Essentially, current approaches rely strongly on an assumption that the conditional we want to estimate in each step of the reverse diffusion process is approximately an isotropic Gaussian distribution. This assumption breaks down as you increase the size of the steps, and models which rely on the assumption also break down.

This is not directly related to overfitting. It is a fundamental aspect of how these models are designed and trained. If the architecture and loss function for training the inverse model were changed it would be possible to make an inverse model that inverts more steps of the forward diffusion process in a single go, but then the inverse model would need to become a full generative model on its own.
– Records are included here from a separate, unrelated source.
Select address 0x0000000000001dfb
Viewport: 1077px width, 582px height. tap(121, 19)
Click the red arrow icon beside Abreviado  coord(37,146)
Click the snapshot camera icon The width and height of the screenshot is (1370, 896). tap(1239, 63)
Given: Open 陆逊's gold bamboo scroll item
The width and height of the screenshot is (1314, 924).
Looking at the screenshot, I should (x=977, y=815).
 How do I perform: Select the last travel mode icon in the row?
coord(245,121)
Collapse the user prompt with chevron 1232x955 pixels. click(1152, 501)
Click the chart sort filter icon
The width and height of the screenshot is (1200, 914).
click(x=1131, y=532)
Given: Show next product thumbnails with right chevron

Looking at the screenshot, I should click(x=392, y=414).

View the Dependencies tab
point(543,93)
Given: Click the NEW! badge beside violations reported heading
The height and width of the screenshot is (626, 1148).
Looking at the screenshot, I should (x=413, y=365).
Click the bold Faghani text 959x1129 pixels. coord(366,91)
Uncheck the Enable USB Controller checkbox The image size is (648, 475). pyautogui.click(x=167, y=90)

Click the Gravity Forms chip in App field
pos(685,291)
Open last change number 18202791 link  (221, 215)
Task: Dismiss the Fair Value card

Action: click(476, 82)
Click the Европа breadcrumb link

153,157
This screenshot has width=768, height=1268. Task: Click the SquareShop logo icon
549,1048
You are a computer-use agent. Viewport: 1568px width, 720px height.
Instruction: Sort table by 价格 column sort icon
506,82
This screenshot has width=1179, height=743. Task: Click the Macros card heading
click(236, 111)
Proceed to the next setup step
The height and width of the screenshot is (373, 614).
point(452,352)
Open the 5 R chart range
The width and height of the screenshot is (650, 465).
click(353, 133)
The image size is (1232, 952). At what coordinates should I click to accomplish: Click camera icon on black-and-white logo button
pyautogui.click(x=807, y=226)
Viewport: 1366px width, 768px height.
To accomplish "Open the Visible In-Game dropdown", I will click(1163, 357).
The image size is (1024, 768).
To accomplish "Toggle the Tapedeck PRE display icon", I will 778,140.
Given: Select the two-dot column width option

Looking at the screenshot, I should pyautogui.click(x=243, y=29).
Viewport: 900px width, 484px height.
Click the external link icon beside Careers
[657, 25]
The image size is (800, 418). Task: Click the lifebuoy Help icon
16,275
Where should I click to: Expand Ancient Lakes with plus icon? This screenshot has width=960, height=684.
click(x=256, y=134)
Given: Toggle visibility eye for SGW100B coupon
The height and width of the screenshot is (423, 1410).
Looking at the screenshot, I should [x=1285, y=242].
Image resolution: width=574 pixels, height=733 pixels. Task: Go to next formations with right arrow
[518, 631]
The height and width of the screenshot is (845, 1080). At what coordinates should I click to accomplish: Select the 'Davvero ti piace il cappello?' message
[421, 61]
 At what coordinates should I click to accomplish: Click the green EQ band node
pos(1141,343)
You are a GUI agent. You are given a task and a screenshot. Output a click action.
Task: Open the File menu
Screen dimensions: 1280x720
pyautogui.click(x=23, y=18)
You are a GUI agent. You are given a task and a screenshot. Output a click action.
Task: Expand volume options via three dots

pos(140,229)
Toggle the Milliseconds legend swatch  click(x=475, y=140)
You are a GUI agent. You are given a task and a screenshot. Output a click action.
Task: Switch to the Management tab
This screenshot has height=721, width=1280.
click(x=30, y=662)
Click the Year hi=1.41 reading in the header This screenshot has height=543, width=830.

> This assumption breaks down as you increase the size of the steps, and models which rely on the assumption also break down.

Hm. Why's that?

The only reason I mentioned over fitting is because that's literally what they say in the paper I linked, that the diffusion factor was selected to prevent over fitting.

...

I guess I don't really have a deep understanding of this stuff, but your explanation seems to be missing, specifically that noise is added to the latent each round, on a schedule (1), less noise each round.

that's what causes it to converge on a 'final' value; you're explicitly modifying the amount of additional noise you feed in. If you don't add any noise, you get nothing more from doing 1 step than you do from 10 or 50.

Right?

"as we take a bunch of small steps and gradually move back through the diffusion process, the effective distribution of real images over which this inverse diffusion prediction averages has lower and lower entropy"

I'm really not sure about that... :/

(1) - "For binomial diffusion, the discrete state space makes gradient ascent with frozen noise impossible. We instead choose the forward diffusion schedule β1···T to erase a constant fraction 1 T of the original signal per diffusion step, yielding a diffusion rate of βt = (T − t + 1)−1."

To train the inverse diffusion model, we take a clean image x0 and generate a noisy sample xt which is from the distribution over points that x0 would visit following t steps of forward diffusion. For any value of t, any xt which is visited by x0 is also visited by some other clean images x0' when we run t steps of diffusion starting from those x0'. In general, there will be many such x0' for any xt which our initial x0 might visit after t steps of forward diffusion.

If t is small and the noise schedule for diffusion adds small noise at each step, then the inverse conditional p(x0 | xt) which we want to learn will be approximately a unimodal Gaussian. This is an intrinsic property of the forward diffusion process. When t is large, or the diffusion schedule adds a lot of noise at each step, the conditional p(x0 | xt) will be more complex and include a larger fraction of the images in the training set.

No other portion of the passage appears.